◆ Bronfragment ◆

RECHTBANK GELDERLAND
Team strafrecht
Zittingsplaats Arnhem
Parketnummer: 05.072344.23
Datum uitspraak : 30 november 2023
Tegenspraak
vonnis van de meervoudige kamer
in de zaak van
de officier van justitie
tegen
[verdachte],
geboren op [geboortedatum] 1991 in [geboorteplaats] ,
op dit moment gedetineerd in de [verblijfplaats] .
Raadsvrouw: mr. L.A.C. ter Steeg, advocaat in Amsterdam.
Dit vonnis is gewezen naar aanleiding van het onderzoek op openbare terechtzittingen.

1.De inhoud van de tenlastelegging

Aan verdachte is, na toewijzing van een vordering tot nadere omschrijving van de tenlastelegging, ten laste gelegd dat:
hij op of omstreeks 12 maart 2023 te Nijmegen [slachtoffer] opzettelijk en al dan niet met voorbedachten rade van het leven heeft beroofd, door voornoemde [slachtoffer] veelvuldig, althans meerdere malen, met een mes en/of een schaar, althans enig scherp voorwerp, in het hoofd en/of de hals en/of de nek en/of de borst en/of de schouders en/of de flank en/of de buik en/of de rug, althans het lichaam, te steken en/of te snijden.
2. Overwegingen ten aanzien van het bewijs [1]
Het standpunt van de officier van justitie
Wettig en overtuigend bewezen kan worden dat verdachte zich schuldig heeft gemaakt aan doodslag. Het dossier biedt onvoldoende aanknopingspunten om tot wettig en overtuigend bewijs te komen van de voor moord vereiste voorbedachte raad.
Het standpunt van de verdediging
De raadsvrouw heeft bepleit dat verdachte niet met voorbedachte raad heeft gehandeld en daarom dient te worden vrijgesproken van de impliciet primair ten laste gelegde moord. Met betrekking tot de impliciet subsidiair ten laste gelegde doodslag heeft de raadsvrouw geen bewijsverweer gevoerd.
Beoordeling door de rechtbank
De centrale vraag die in deze zaak moet worden beantwoord is of al dan niet sprake is geweest van voorbedachte raad. Met andere woorden: of sprake is van moord of doodslag. Bij doodslag handelt de dader in een opwelling, bijvoorbeeld uit woede. Van moord is sprake als de dader zich gedurende enige tijd heeft kunnen beraden op het te nemen of het genomen besluit en hij niet heeft gehandeld in een ogenblikkelijke gemoedsopwelling, zodat hij de gelegenheid heeft gehad na te denken over de betekenis en de gevolgen van zijn voorgenomen daad en zich daarvan rekenschap heeft gegeven.

◆ Brongegevens ◆
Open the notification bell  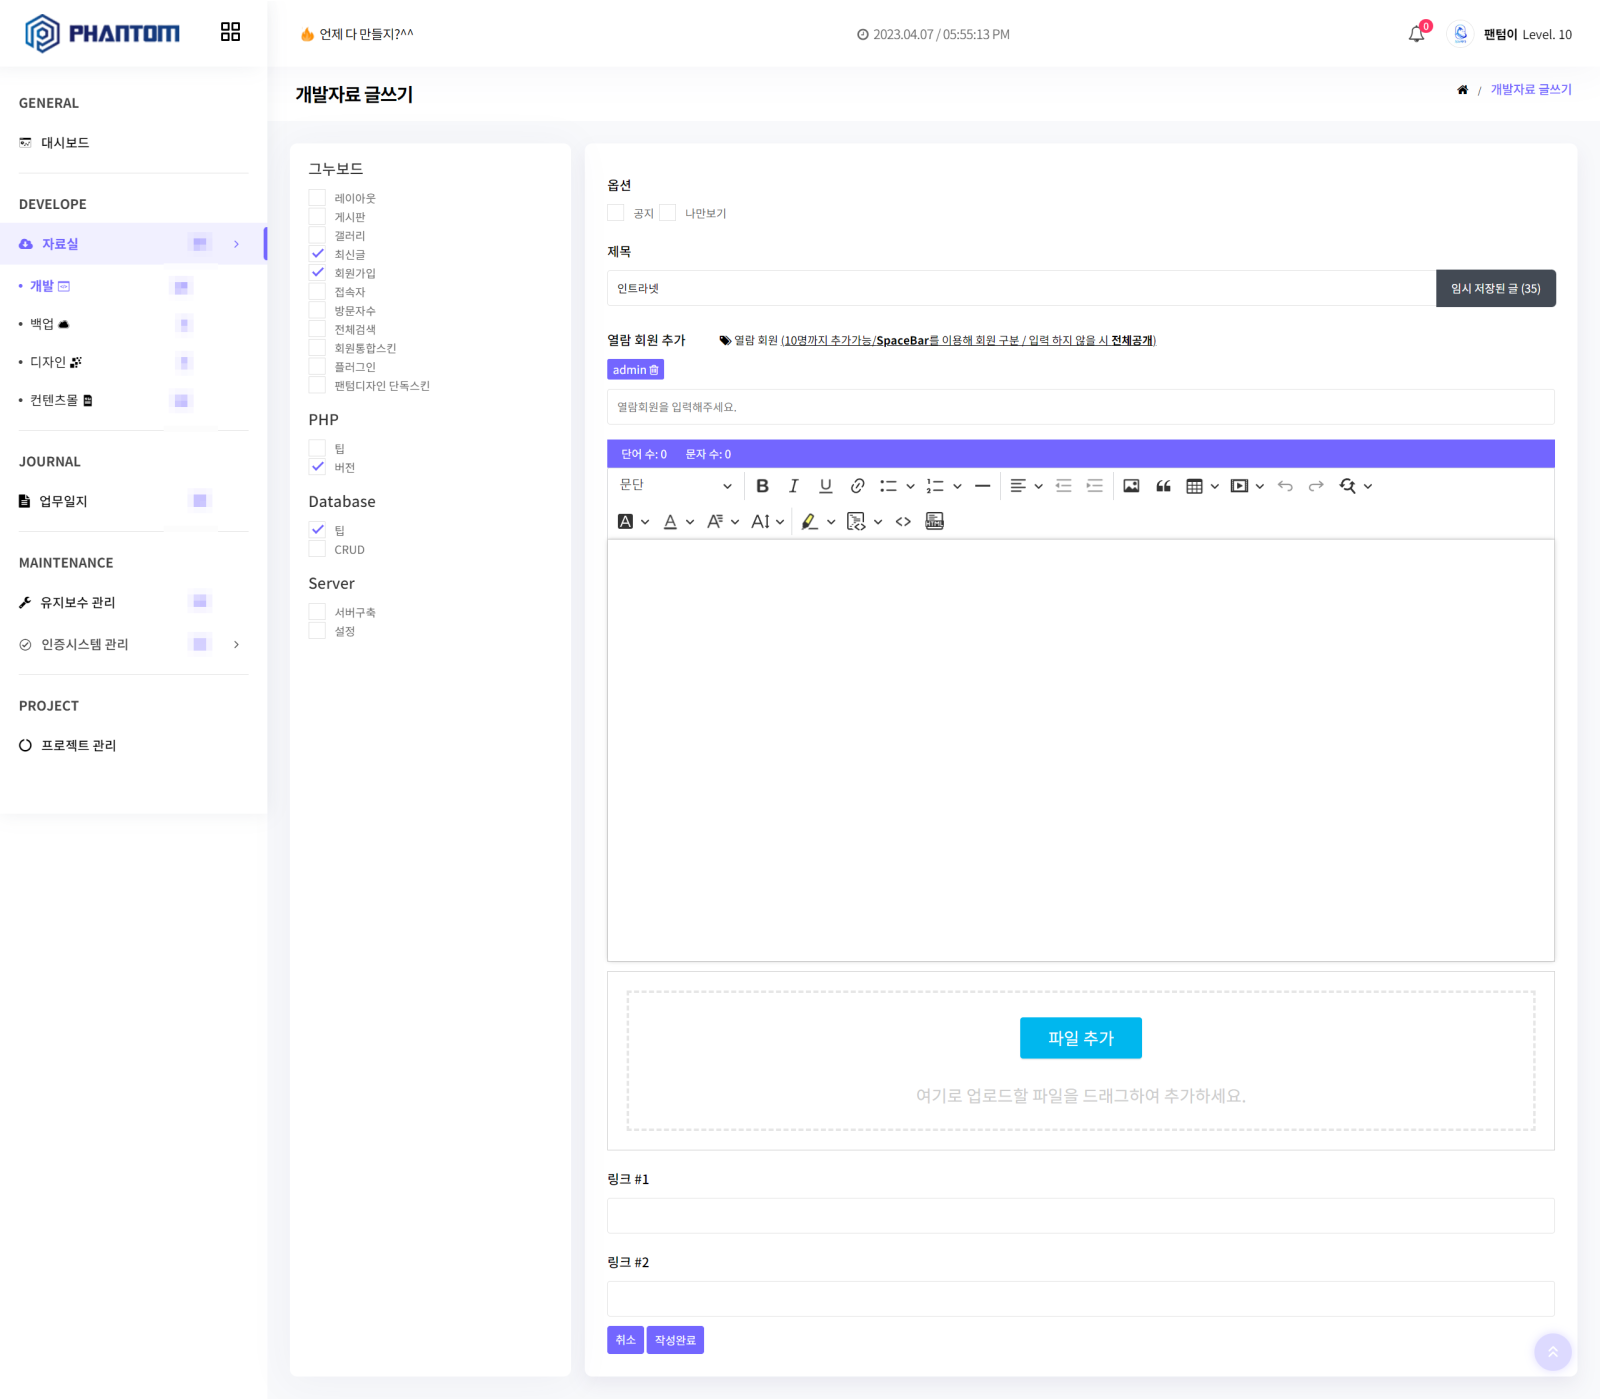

◆ Vragen en opdrachten ◆
A – Schrijf het deel van het vonnis over dat begint bij "RECHTBANK GELDERLAND" en eindigt bij "de [verblijfplaats] .".
B – Wie trad volgens het vonnis op als raadsvrouw van de verdachte?
C – Vervolg het vonnis na de laatste weergegeven zin.

◆ Antwoorden ◆
A –
RECHTBANK GELDERLAND
Team strafrecht
Zittingsplaats Arnhem
Parketnummer: 05.072344.23
Datum uitspraak : 30 november 2023
Tegenspraak
vonnis van de meervoudige kamer
in de zaak van
de officier van justitie
tegen
[verdachte],
geboren op [geboortedatum] 1991 in [geboorteplaats] ,
op dit moment gedetineerd in de [verblijfplaats] .

B – Mr. L.A.C. ter Steeg, advocaat in Amsterdam.

C –
Bij de vraag of sprake is van voorbedachte raad gaat het bij uitstek om een weging en waardering van de omstandigheden van het concrete geval, waarbij de rechter het gewicht moet bepalen van de aanwijzingen die voor of tegen het bewezen verklaren van voorbedachte raad pleiten. De vaststelling dat verdachte voldoende tijd had om zich te beraden op het te nemen of het genomen besluit vormt weliswaar een belangrijke objectieve aanwijzing, maar behoeft de rechter niet ervan te weerhouden aan contra-indicaties een zwaarder gewicht toe te kennen. Daarbij kan bijvoorbeeld worden gedacht aan de omstandigheid dat de besluitvorming en uitvoering in plotselinge hevige drift plaatsvinden, dat slechts sprake is van een korte tijdspanne tussen besluit en uitvoering of dat de gelegenheid tot beraad eerst tijdens de uitvoering van het besluit ontstaat. De rechtbank acht in dit verband het volgende redengevend.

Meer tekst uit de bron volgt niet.